Event Description
Professor Margaret Chowning of UC Berkeley’s History Department will speak on her new book, Catholic Women and Mexican Politics, 1750–1940.
Catholic Women and Mexican Politics, 1750–1940 tells the untold story of how the Mexican Catholic church in the 19th century excluded, then accepted, and then came to depend on women as leaders in church organizations. But much more than a study of women and the church or the feminization of piety, the book links new female lay associations beginning in the 1840s to the surprisingly early politicization of Catholic women in Mexico. Drawing on a wealth of archival materials spanning more than a century of Mexican political life, Chowning boldly argues that Catholic women played a vital role in the church’s resurrection as a political force in Mexico after liberal policies left it for dead.
Shedding light on the importance of informal political power, this book places Catholic women at the forefront of Mexican conservatism and shows how they kept loyalty to the church strong when the church itself was weak.
This is the first event of the semester in the CLACS series Novedades/Lançamentos: New Scholarship @ Berkeley. This series highlights new work from Berkeley scholars about Latin America and the Caribbean by inviting a faculty member and a graduate student to discuss the recent work of a Berkeley faculty member.
Speakers
Margaret Chowning is Professor and Sonne Chair in Latin American History in the Department of History at UC Berkeley. Her research interests are Mexico, Latin America in the late colonial period and nineteenth century, women, church, and social and economic history in Latin America.
Elena Schneider is an Associate Professor of History at UC Berkeley. Her research focuses on Cuba and the Caribbean, comparative colonialism and slavery, and the Black Atlantic.

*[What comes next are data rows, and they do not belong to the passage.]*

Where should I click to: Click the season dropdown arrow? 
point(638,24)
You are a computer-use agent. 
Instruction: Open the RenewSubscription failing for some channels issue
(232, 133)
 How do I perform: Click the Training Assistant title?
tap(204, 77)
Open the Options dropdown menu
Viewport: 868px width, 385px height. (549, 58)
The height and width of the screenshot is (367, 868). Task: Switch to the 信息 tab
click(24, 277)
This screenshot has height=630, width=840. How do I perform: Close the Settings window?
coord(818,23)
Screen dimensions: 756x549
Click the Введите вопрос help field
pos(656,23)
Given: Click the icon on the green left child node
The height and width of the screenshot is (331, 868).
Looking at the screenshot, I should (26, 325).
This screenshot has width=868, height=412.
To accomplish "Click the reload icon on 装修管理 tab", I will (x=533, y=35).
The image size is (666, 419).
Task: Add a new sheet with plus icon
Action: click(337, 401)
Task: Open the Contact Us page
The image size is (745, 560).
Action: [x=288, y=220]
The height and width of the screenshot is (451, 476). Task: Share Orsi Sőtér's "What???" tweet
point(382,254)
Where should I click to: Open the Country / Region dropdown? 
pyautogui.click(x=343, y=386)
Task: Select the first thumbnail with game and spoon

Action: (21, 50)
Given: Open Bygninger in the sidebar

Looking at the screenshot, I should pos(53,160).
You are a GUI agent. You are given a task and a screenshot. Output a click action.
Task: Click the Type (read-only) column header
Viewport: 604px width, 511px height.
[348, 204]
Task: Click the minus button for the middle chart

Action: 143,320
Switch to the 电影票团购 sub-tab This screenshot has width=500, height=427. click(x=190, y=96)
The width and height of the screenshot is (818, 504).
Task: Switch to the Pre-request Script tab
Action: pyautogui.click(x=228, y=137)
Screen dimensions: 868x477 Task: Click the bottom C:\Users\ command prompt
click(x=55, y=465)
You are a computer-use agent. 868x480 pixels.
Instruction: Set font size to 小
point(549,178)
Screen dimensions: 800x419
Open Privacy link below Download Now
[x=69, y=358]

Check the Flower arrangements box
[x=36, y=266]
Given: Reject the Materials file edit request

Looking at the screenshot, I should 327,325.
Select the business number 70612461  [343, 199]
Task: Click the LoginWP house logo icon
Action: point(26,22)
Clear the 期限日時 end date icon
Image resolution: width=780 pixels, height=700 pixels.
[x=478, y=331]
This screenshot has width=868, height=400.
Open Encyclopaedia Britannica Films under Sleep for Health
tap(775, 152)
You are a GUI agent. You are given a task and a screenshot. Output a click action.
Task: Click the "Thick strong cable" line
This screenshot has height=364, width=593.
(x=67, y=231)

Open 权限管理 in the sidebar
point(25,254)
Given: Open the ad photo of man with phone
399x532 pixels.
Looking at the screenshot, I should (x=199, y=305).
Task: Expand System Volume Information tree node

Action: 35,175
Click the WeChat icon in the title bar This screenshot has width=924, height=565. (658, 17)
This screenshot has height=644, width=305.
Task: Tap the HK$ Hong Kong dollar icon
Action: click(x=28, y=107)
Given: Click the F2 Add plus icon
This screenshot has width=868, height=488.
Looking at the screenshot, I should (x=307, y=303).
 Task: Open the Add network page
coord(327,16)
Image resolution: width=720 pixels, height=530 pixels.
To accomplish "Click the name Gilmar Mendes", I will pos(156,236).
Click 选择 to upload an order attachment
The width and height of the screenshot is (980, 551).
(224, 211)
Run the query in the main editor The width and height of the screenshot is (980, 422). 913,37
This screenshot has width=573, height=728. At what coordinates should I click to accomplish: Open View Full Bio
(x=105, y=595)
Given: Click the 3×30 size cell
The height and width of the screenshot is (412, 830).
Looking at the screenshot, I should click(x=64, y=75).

Gisselle Perez-Leon is a Ph.D. candidate in the Department of History at UC Berkeley. Her research traces the development of public services and municipal governance in Nogales, Sonora between 1918, when the first physical boundary divided “Ambos Nogales,” and 1965, when investments from the Mexican National Border Program (PRONAF) and the binational Border Industrialization Program rebuilt the Nogales gateway.